> [Task prompt] From the listing below, extract each entry exactly as written, minus the images.
*** Records to process ***
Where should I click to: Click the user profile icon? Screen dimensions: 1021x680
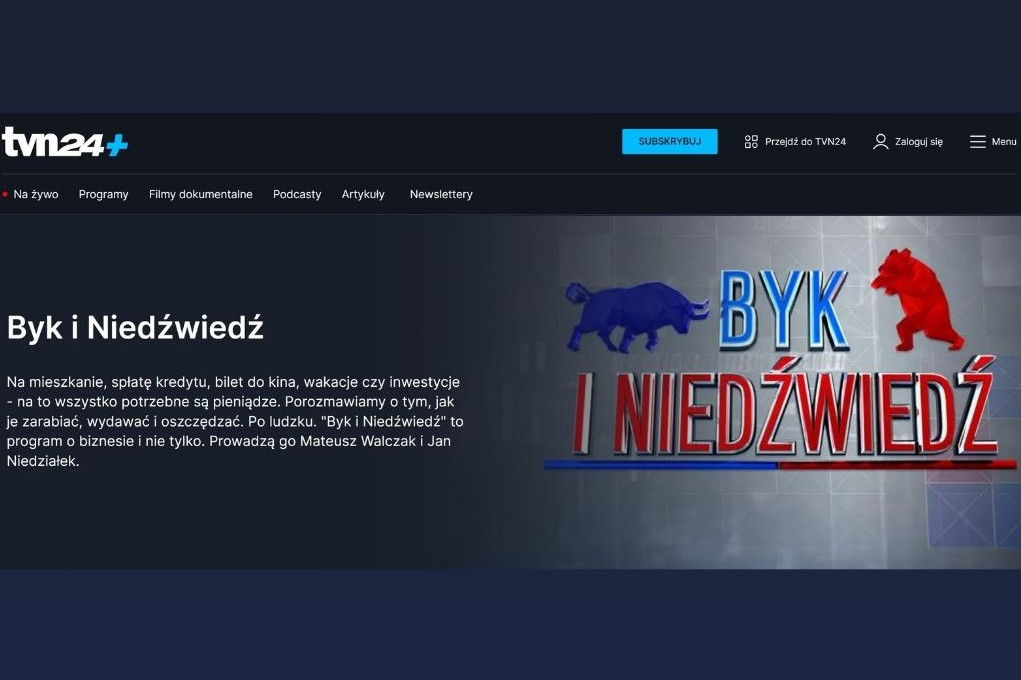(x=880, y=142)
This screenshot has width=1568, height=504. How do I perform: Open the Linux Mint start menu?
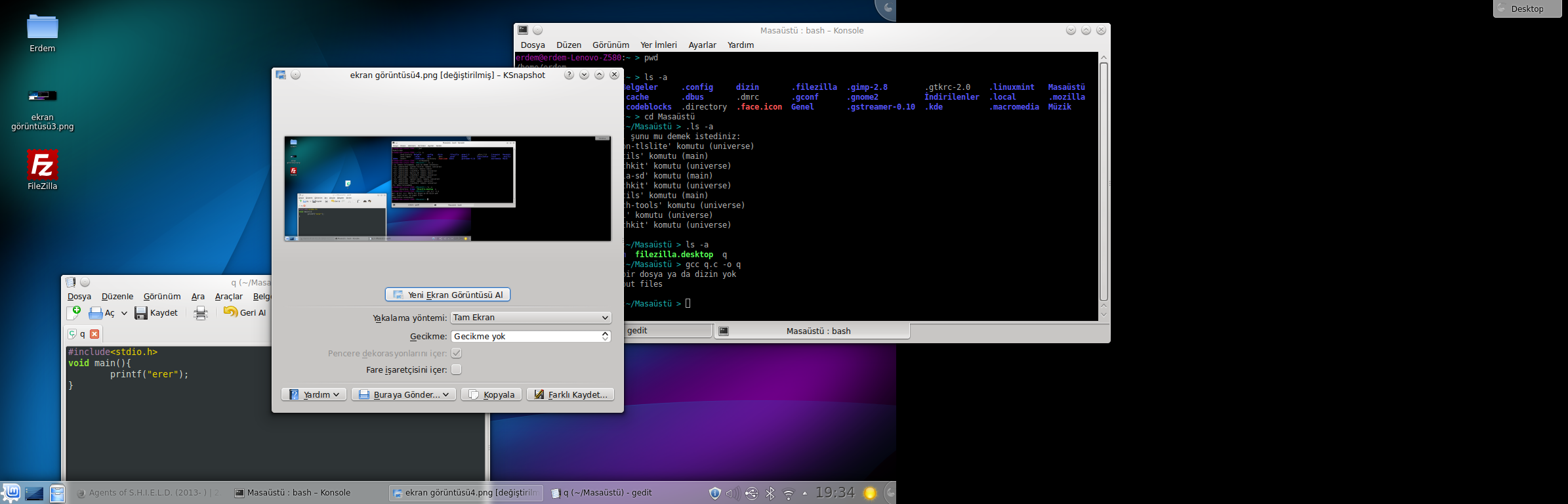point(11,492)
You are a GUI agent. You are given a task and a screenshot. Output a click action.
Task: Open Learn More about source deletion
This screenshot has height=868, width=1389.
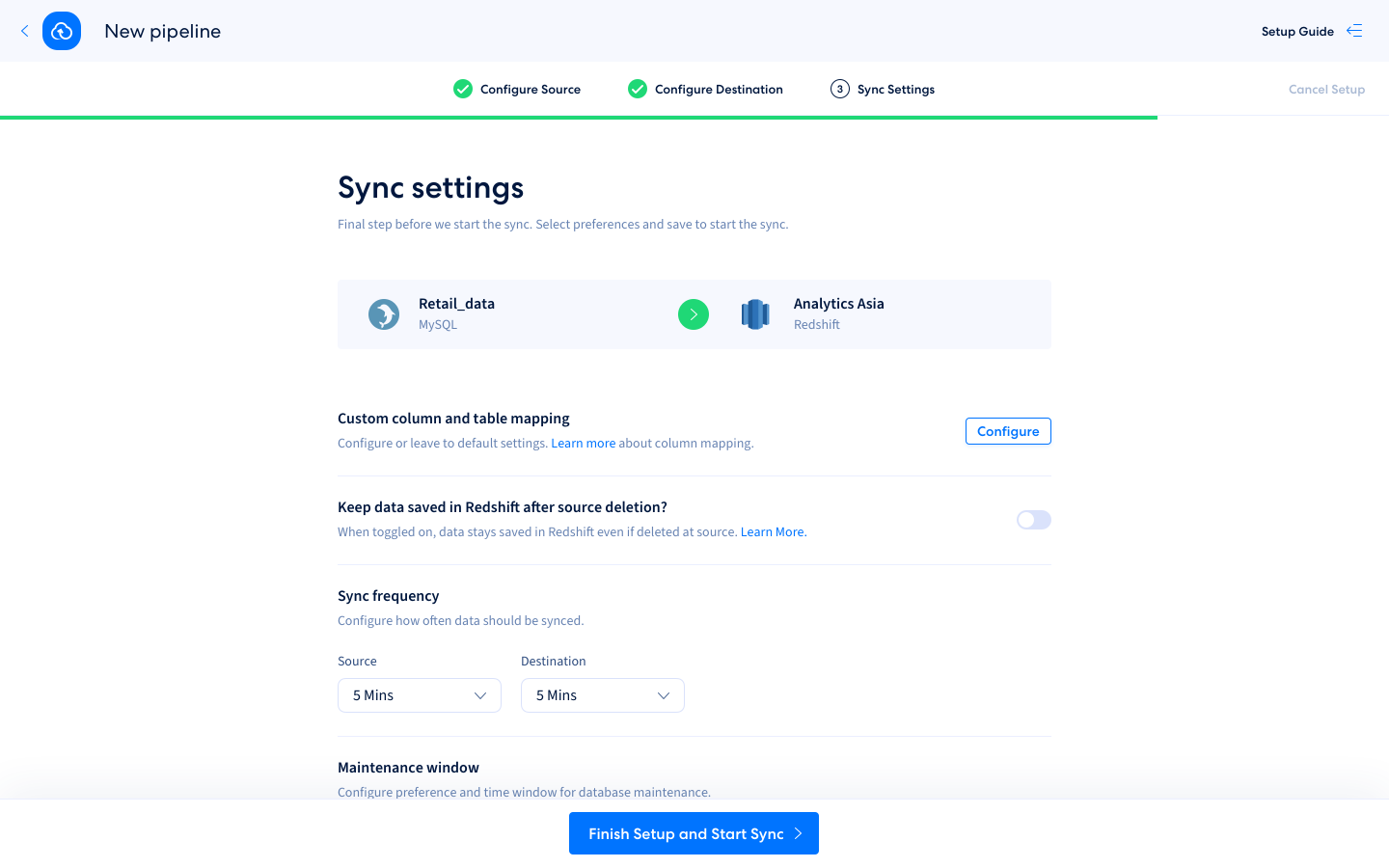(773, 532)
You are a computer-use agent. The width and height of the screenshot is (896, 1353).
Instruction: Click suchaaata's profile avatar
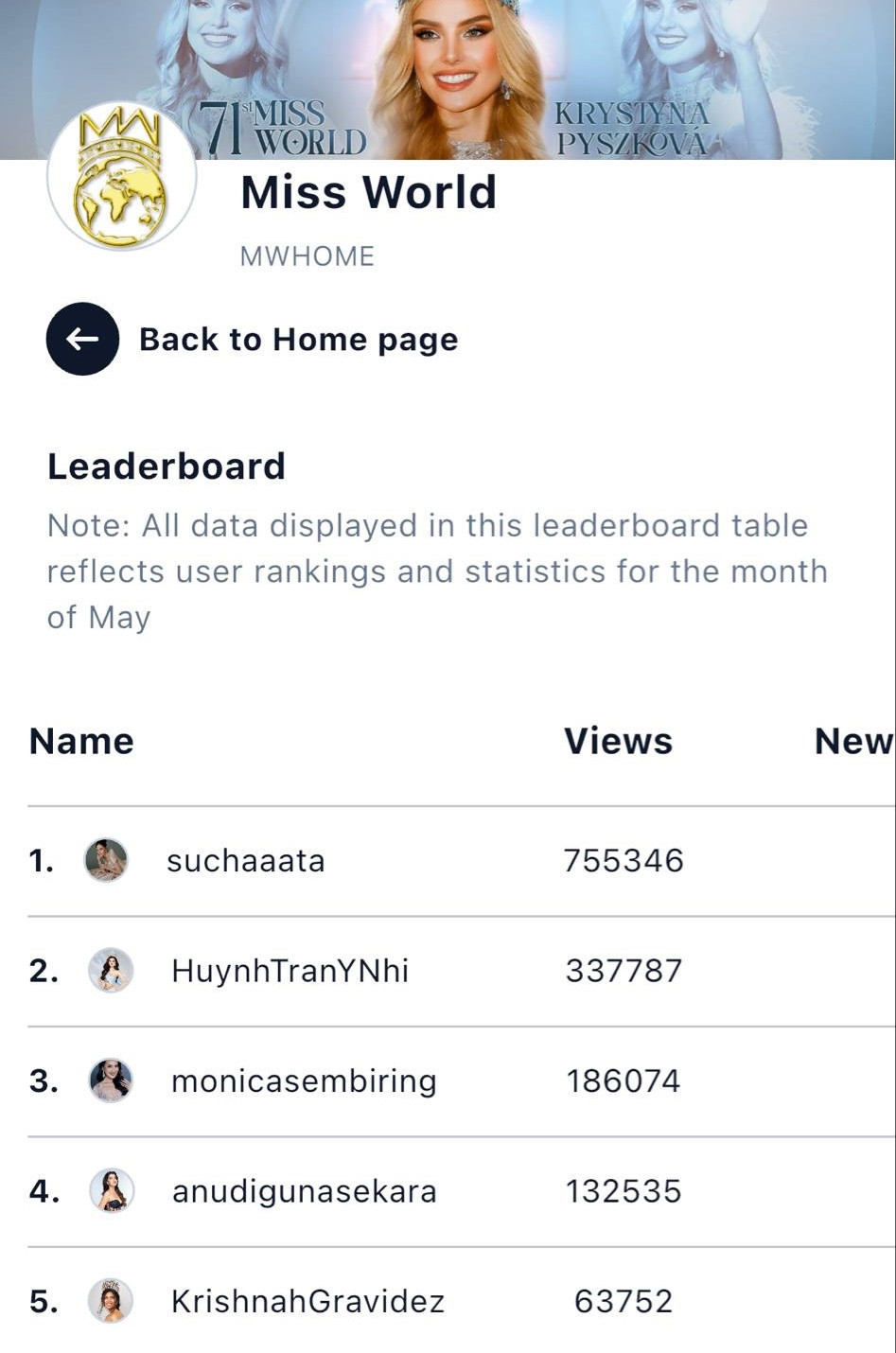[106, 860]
*** End of Records to process ***
> [Task response]
Where should I click to: Click the user profile icon? Screen dimensions: 1021x680
(x=880, y=142)
This screenshot has width=1568, height=504. How do I perform: Open the Linux Mint start menu?
point(11,492)
You are a GUI agent. You are given a task and a screenshot. Output a click action.
Task: Open Learn More about source deletion
This screenshot has height=868, width=1389.
(773, 532)
You are a computer-use agent. The width and height of the screenshot is (896, 1353).
Instruction: Click suchaaata's profile avatar
[106, 860]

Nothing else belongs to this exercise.